高血圧性脳出血
脳出血・脳梗塞・くも膜下出血の3疾患をあわせて脳卒中と総称し,脳出血はそのうち,おおよそ20%程度を占めます.長年に渡り,脳出血は死亡原因の第1位を占めておりましたが,脳出血最大の原因が高血圧で,それに対する減塩などの降圧治療が功を奏し,現在ではその地位を他の疾患に譲っております.
滋賀脳卒中・循環器病登録研究からの(高血圧以外の脳出血も含む)データでは,10万人あたり男性60人・女性50人/年くらいの発症数で,やや女性の発症年齢が高い傾向があります.また発症した方の70%に高血圧を認めておりました.
脳出血はその部位によって様々な症状を引き起こしますが,多くの部位で意識障害を強く認めます.そのほかに運動麻痺や感覚障害,また呼吸障害など深刻な症状を呈することがあります.
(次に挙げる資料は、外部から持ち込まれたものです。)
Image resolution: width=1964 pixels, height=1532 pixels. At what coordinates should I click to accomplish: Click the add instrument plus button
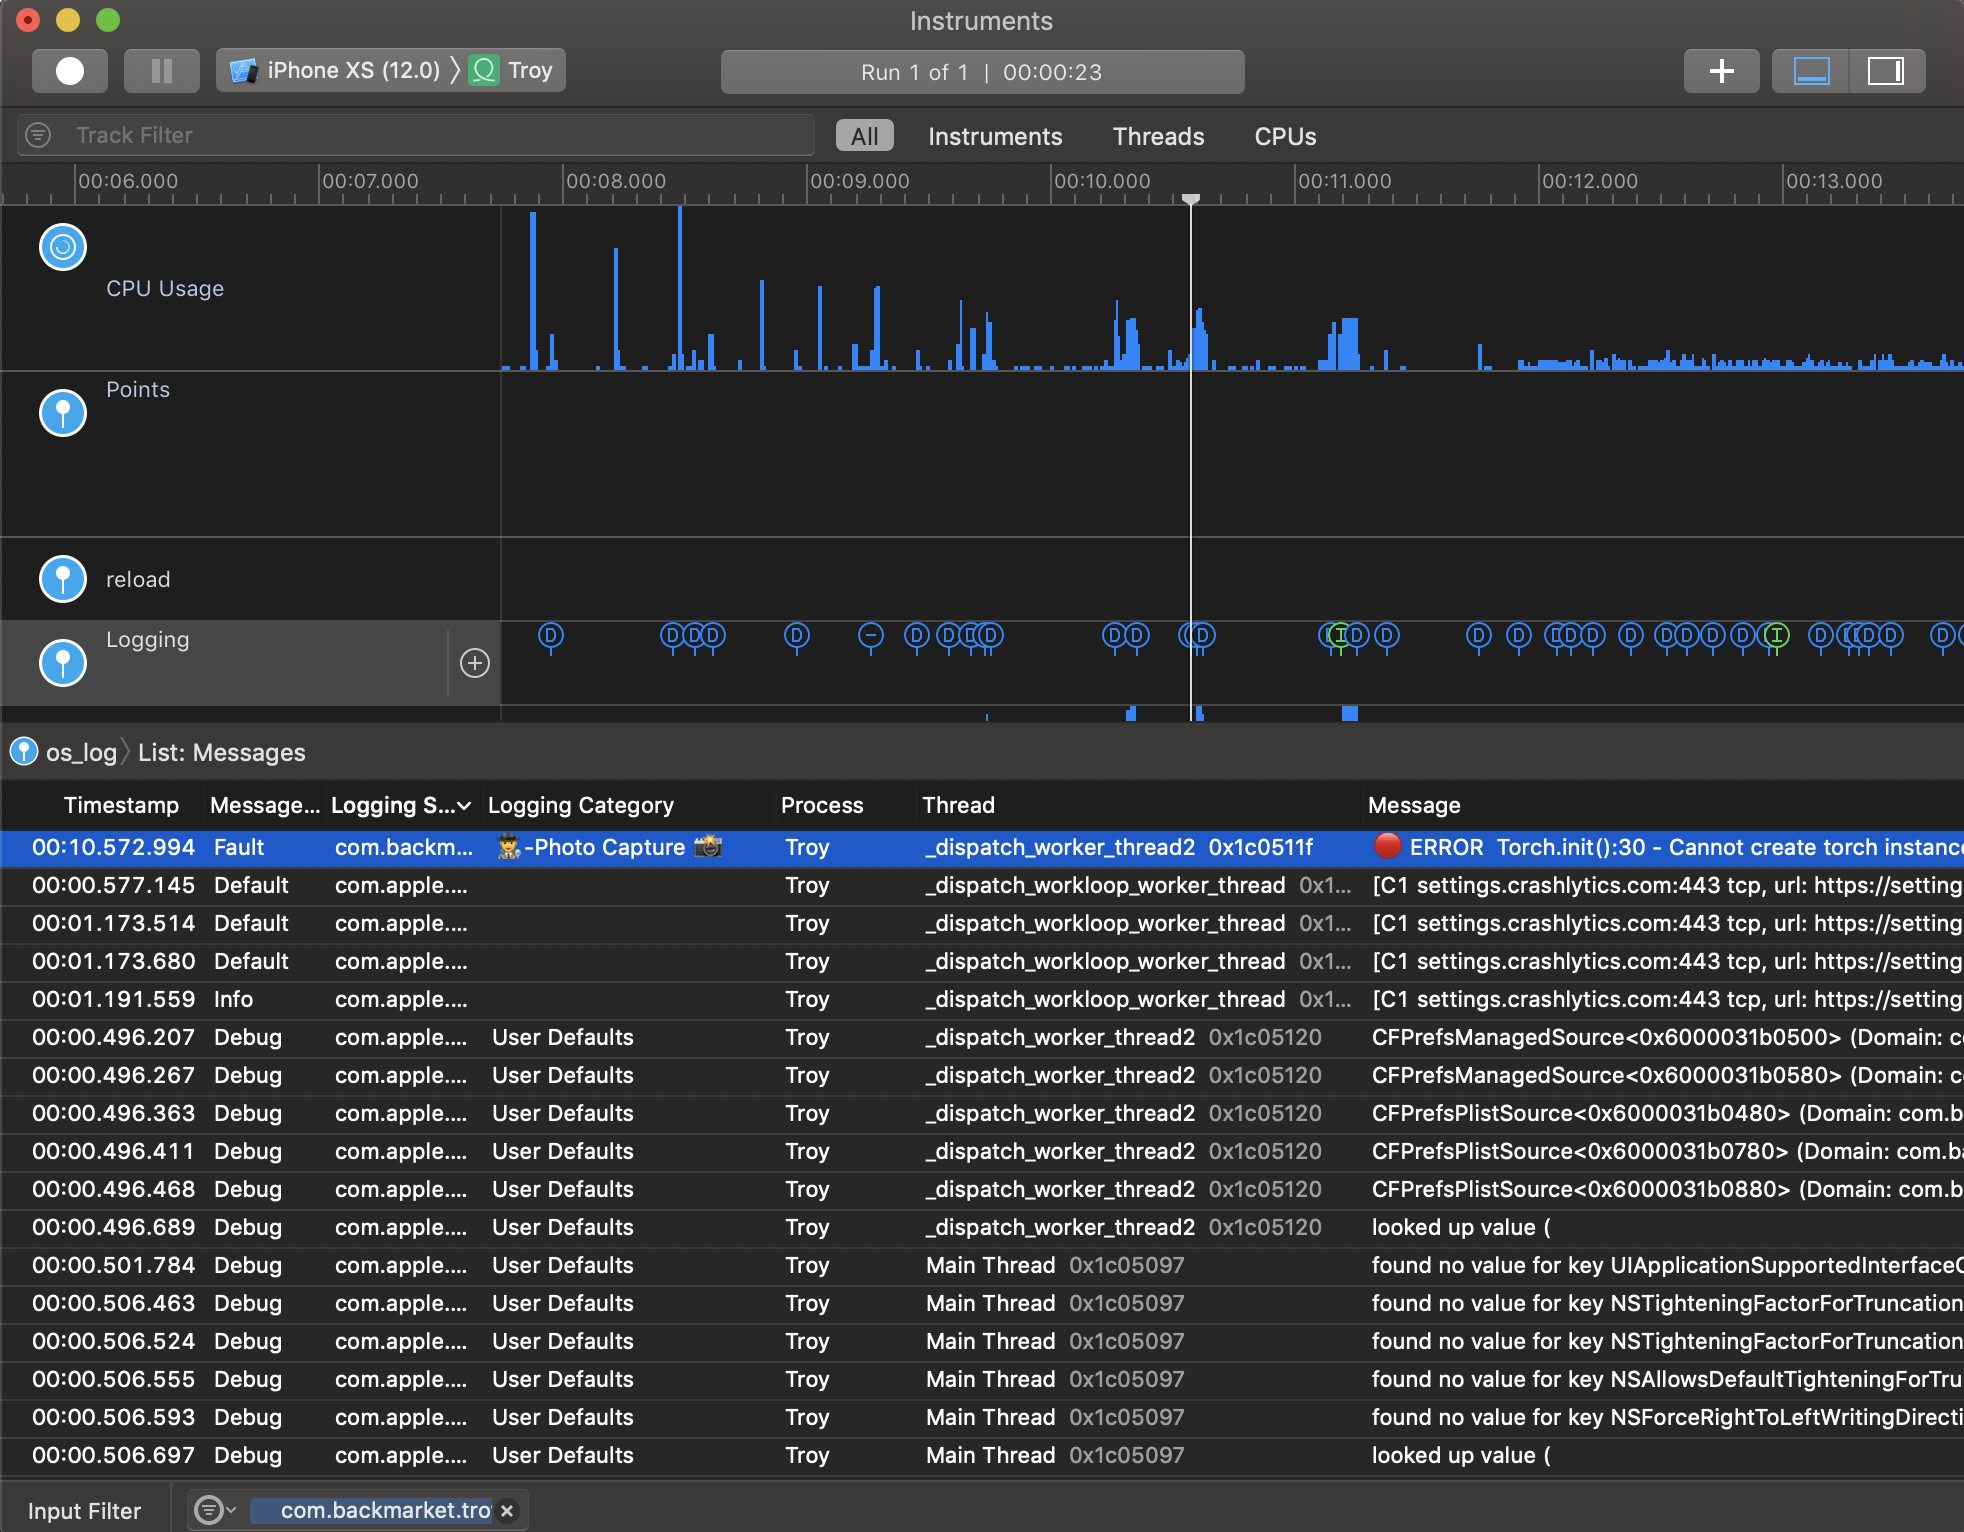(x=1721, y=71)
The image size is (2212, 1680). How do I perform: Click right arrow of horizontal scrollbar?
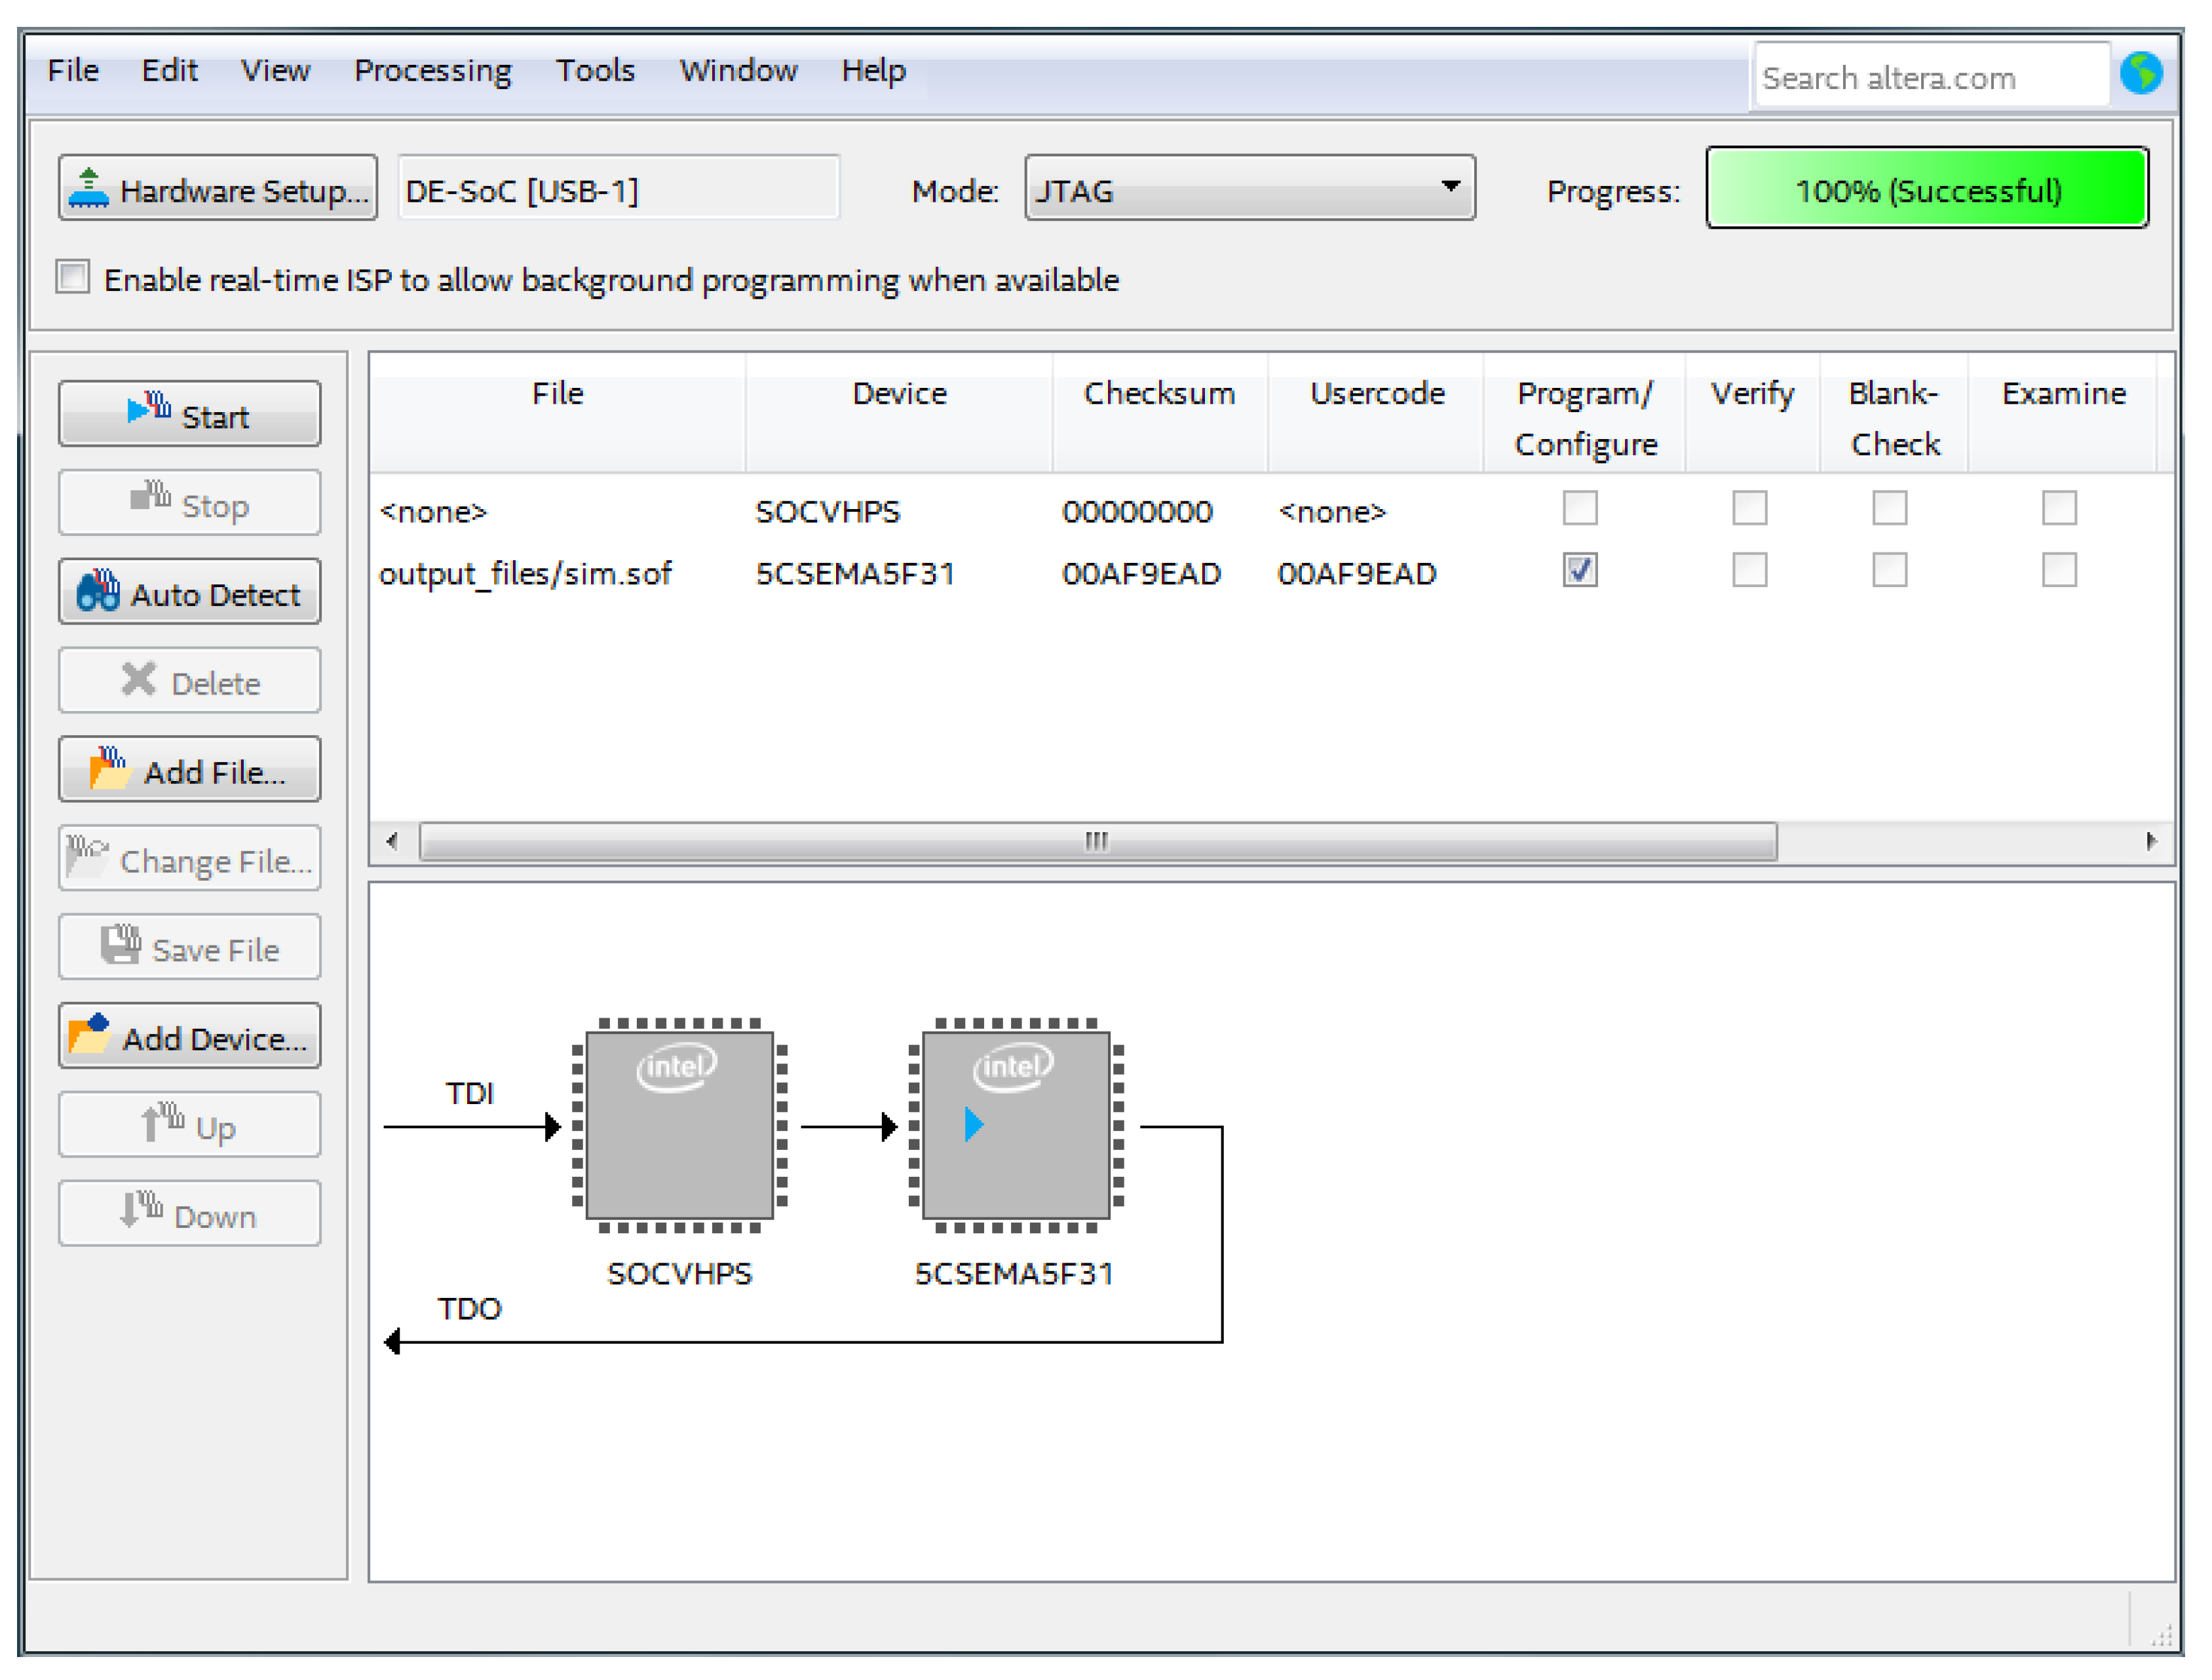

治療には保存的治療と外科的治療があります.外科的治療はあくまでも重症の場合に勧められますが,血腫の圧迫を取ることでリハビリテーションによる効果の立ち上がりを期待して,内視鏡手術や開頭手術により血腫を取り除き,数ヶ月後の機能予後を改善しようと当科では積極的に外科的治療をカンファレンスで合議し,介入方法を決定しております.